PRISON YARD FESTIVAL: MUSIC FROM WITHIN RETURNS TO TAI KWUN, LIBERATING HEARTS AND MINDS THROUGH MUSIC
Tai Kwun Contemporary, Hong Kong
Tai Kwun hosts West-Eastern Divan Ensemble alongside several of Hong Kong’s finest classical musicians to bring audiences eight powerful programmes, most of which take place in the open air in Hong Kong’s idyllic autumn weather.
After the success of last year’s festival, Tai Kwun is bringing Prison Yard Festival: Music from within back for its second year. Spanning November 20th to November 30th 2023, for 10 days, Tai Kwun’s Prison Yard will be transformed into a performance space, where music wafts above the imposing background of the granite-textured prison structure. Guests can immersive themselves in the tranquil and intimate atmosphere, as music melts in and out of walls that were built to imprison, reimagined as eager spectators to free expression. Music lovers are invited to be moved by the liberating power of performance, as it engages humanity’s primal response to music as its passport, and the act of communal music-making as a form of intuitive diplomacy.
Prison Yard Festival: Music from within brings together like-minded musicians, talented instrumentalists, composers, performers, and audiences to create and share music in and around the walls of the former prison. 8 wide-ranging programmes will be presented, including the West-Eastern Divan Ensemble debut performance in Hong Kong, the principal players of which originate from an orchestra formed with a profound commitment to peace in the Middle East.
Emanating from deep in Tai Kwun, Music from within commences inside the JC Cube with a chance to gain insight into the West-Eastern Divan Ensemble’s approach to music-making from the Arab and Israeli musicians of the group, in conversation with Dr Joanna Lee. The ensemble's approach is heavily intertwined with their mission to break once-thought insurmountable boundaries by rehearsing, performing, collaborating and touring together, playing side-by-side in the shared pursuit of a musical ideal. The ensemble’s founding philosophy – a call for a peaceful solution in the Middle East, and the conversation followed by two concerts on the Prison Yard stage exemplify the musicians’ shared commitment to peace and reconciliation.

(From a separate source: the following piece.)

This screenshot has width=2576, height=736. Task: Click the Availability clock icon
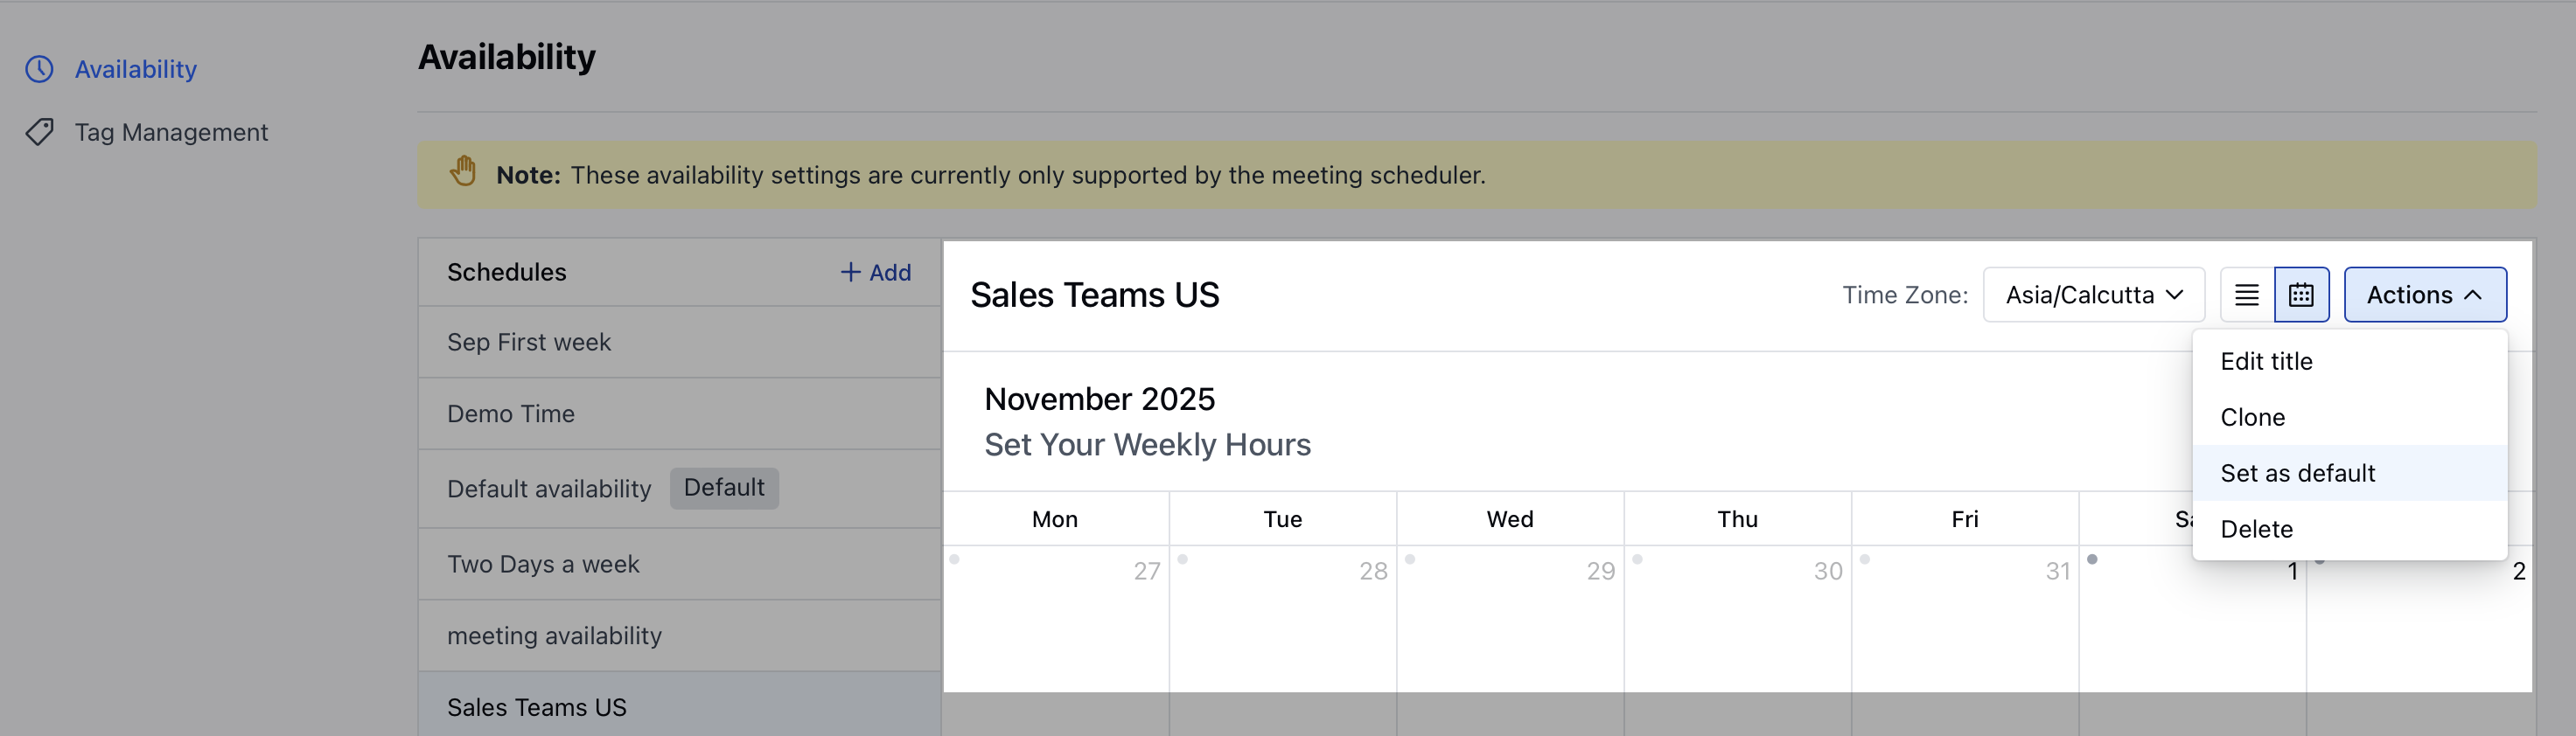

Hong Kong-born pianist Chiyan Wong, fresh from his performance at Paris’s Théâtre des Champs-Elysées and the premiere of his new feature-length concert film Encore!, gives the piano recital format a distinctly personal twist in a perfect reflection of an artist driven by insatiable curiosity and an appetite challenging conventions. Revisiting a Mozart piano concerto from the perspective of the celebrity composer-as-performer, Chiyan riffs with the string players of the West-Eastern Divan Ensemble in Mozart and leads us into the superhuman virtuosity of Paganini and Liszt. And by broadening the musical spectrum from the French baroque to the jazz-inflected 1920s, Chiyan highlights one of music’s most enduring sources – dance, whether it’s a courtly gavotte from Versailles or a Charleston from a smoke-filled cabaret in Berlin.
On the night of the November full moon, Hong Kong pianist Shelley Ng presents her own, highly personal response to Beethoven’s Moonlight Sonata, and throughout the Festival, 100 metronome on the Laundry Steps remind us why, even on the 100th anniversary of his birth, the music of György Ligeti remains truly avant-garde.
Over the weekend, the Prison Yard stage is given to a talented group of Hong Kong’s next generation classical musicians. Under the mentorship of some of Hong Kong’s finest musicians and visiting guest artists, they will curate their own daytime concerts from the repertoire which they have been working on.
West to east meanderings closes this year’s Prison Yard Festival with an uplifting musical trek. The music of JS Bach is the Magnetic North that fixes the compass of every classical musician, and violinist Wang Liang firmly establishes this point of departure before inviting his Hong Kong Philharmonic colleagues to ruminate with Brahms at his most elegiac and then follow Bartok’s footsteps in folk dances across Transylvania, Romania and Turkey, glimpsing the Arab world and culminating in the raucous celebration of a Jewish wedding.
Each evening concert in the Prison Yard will be preceded by short “pre-concert” performance on the Laundry Steps, each of which includes a performance of the notorious Poème Symphonique for 100 metronomes, in a centenary salute to the birth of avant-garde Hungarian composer György Ligeti.
Tai Kwun’s Prison Yard Festival: Music from within runs from 20 November to 30 November 2023; tickets for the programmes are available at URBTIX and art-mate.net. Please visit the Tai Kwun website for the programme details.